My father’s father was one of the founders of the West Texas oil industry. He was not an oilman, though. He basically launched a crane and rigging business which serviced the oil fields. The other three founders of the industry were actual oilmen, drillers, but my grandfather’s was basically a trucking business. He married a much younger woman. She was from a small Texas town. She had big, beautiful dark hair and was really a striking figure – a striking woman.

Those were the two sides of the family. They met in Odessa in the 1950s. The legendary account of the family is that even as a young boy, 12, 13, or 14, my father decided he was going to marry my mother and they dated on and off for several years and got married in 1962. Then I was born one year later in Austin, Texas, but I grew up in Dallas. There were three of us children. I was the eldest, my sister is the youngest, five years younger, and my brother is between us.

Food connected us

Food was always a huge, if not the largest, way that we all communicated. Food connected us to both of our families in different ways.

My father would talk about, when he was a kid, every Sunday his mother would serve fried chicken. That fried chicken was, as I understand it, cooked by the family’s maid, who was an African-American. And that was fried chicken, mashed potatoes, cream gravy, probably collard greens, although my dad now cannot stand greens. He says as a kid he could never understand why anybody would like collard greens. Mustard greens, I think, was the green of choice for that family.

My mother’s side of the family in Oklahoma, they just served up everything that you can imagine in a country, small-town kitchen. My grandmother, Big Mama, canned pickled okra, dill pickle chips, dill pickles, all kinds of jams and preserves, plum jelly, apple butter, apricot butter. They had a country house and right beside that country house was an apricot tree, maybe several, that were groaning with apricots. When the apricots would ripen in the summer she would pluck them and she made apricot fried pies, which were the most delicious pies maybe I’ve ever had in my life.

They were hunters. At one of my earliest meals, I remember my eyes popping open and I thought this is the most delicious thing. It was a meal of duck. My grandmother and grandfather talked about this until the end of their lives. My grandfather and my uncle went out hunting and bagged several ducks and they brought them home and Big Mama cooked up those ducks and made a giblet gravy. My brother and I were little boys at the time. I probably was about 7 years old and my brother was 5. I can remember still sitting at that table and just eating so much duck. I could not stop eating it. It was the most delicious thing I had ever eaten.

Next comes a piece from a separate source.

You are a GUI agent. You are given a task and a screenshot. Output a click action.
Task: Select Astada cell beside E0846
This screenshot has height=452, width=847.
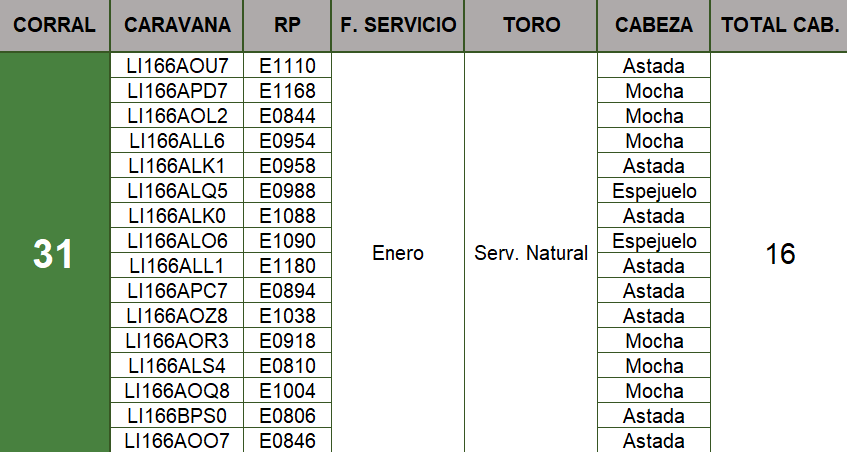click(x=653, y=440)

Up until that point I probably wasn’t aware of how lucky I was to be born into a family where everyone loved delicious food. It was just the wallpaper of my life, but that duck was something I had never eaten before. It was probably very gamey. They were killed with shotguns and there were little bits of shot inside the duck so you’d have to spit out little bits of shot. But we just ate and ate and ate. My grandmother said she had never seen anything like it, how much we loved that duck. It was surprising to her because she knew we’d never eaten it before.

They had a vegetable garden that produced all during the growing season. There were peppers in there, and broccoli, tomatoes, there was a row of corn. There were beans. My grandmother would cook out of that garden. There was yellow squash, there was okra. We would go out and pick a lot of that. So that was one side of her kitchen. My grandfather had what he called Vi-eena sausages, Vienna sausages out of a can, and for a snack he would put them on saltine crackers and put tabasco sauce on top. He would have that sometimes for lunch, sometimes for a snack.

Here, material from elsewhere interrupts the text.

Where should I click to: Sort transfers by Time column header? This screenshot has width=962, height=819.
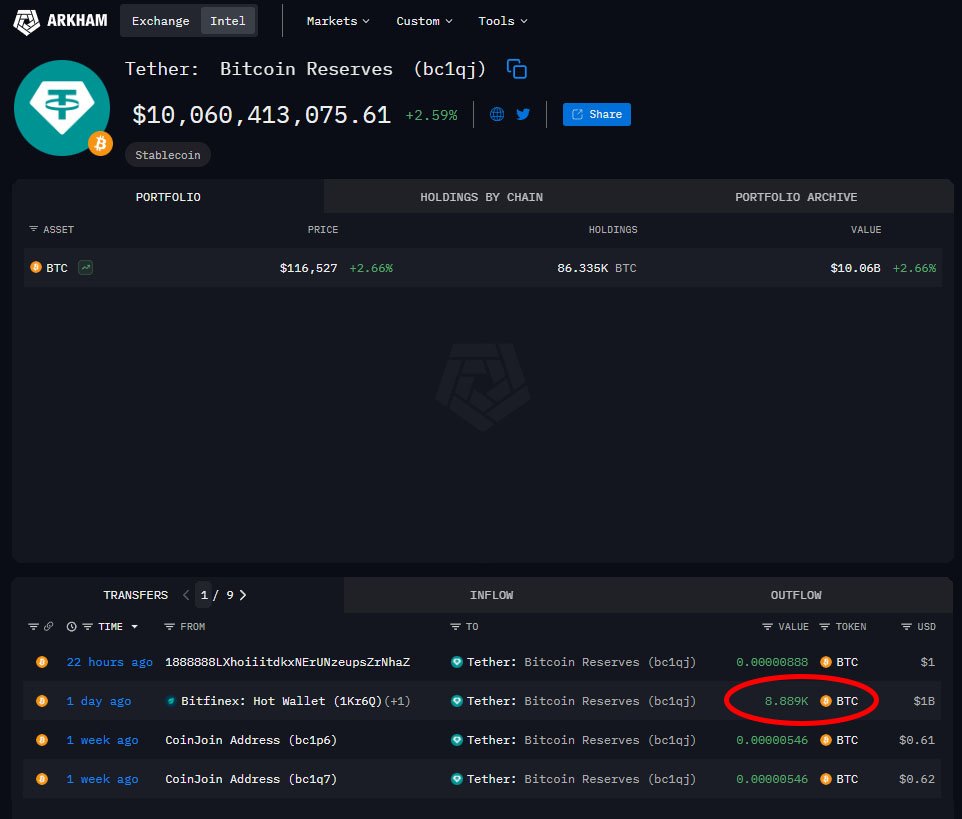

That was the world of my parents’ kitchens, which shaped completely the kitchen of my mother. My mother was the cook. She loved to cook. She cooked the daily meal. Breakfast and dinner, Mom would cook for us. We always ate dinner together in the evenings. When my sister became old enough the three of us would eat breakfast together. When we were in school we always had hot breakfasts of bacon and eggs and toast. When she cooked bacon she always saved the bacon grease. There was a silver can and inside was all this bacon grease. I still keep bacon grease in my refrigerator because of that. I don’t cook nearly as much bacon but when I do I pour it into that jar and I use it for various dishes. Mom never really brought my brother or me into the kitchen. I think she taught my sister a lot. It was a classic division based on gender.

Dad would make chitlins every so often

Dad loved chitlins. Chitlins is something that we grew up with. Dad would make them every so often. He would basically take a big bag or bucket of these raw intestines. At the time I’m not sure we really understood what chitlins were but we should have known because the smell was horrendous. It would smell all across the neighborhood. He would pour these intestines into the fat in the deep fryer and the smell of manure would just flow out of that pot. I later figured out through my sister that this is really a great African-American dish. My dad grew up eating a lot of that food in Arkansas because the cook in the family was the family maid. And so he would eat chitlins and pork snout. We had pig nose and pig knuckles occasionally at our table with tabasco sauce or hot sauce on it. The funny thing was that the smell and the dish actually seemed to separate in your mind as you ate that dish. Once you put them in your mouth they were basically like little deep-fried potato chips except they were moist inside and they were delicious particularly with some hot sauce on top. I remember loving to eat those, but kind of having to get past the fact that they smelled so bad until I could get one in my mouth when the flavor of the chitlin would overwhelm the smell.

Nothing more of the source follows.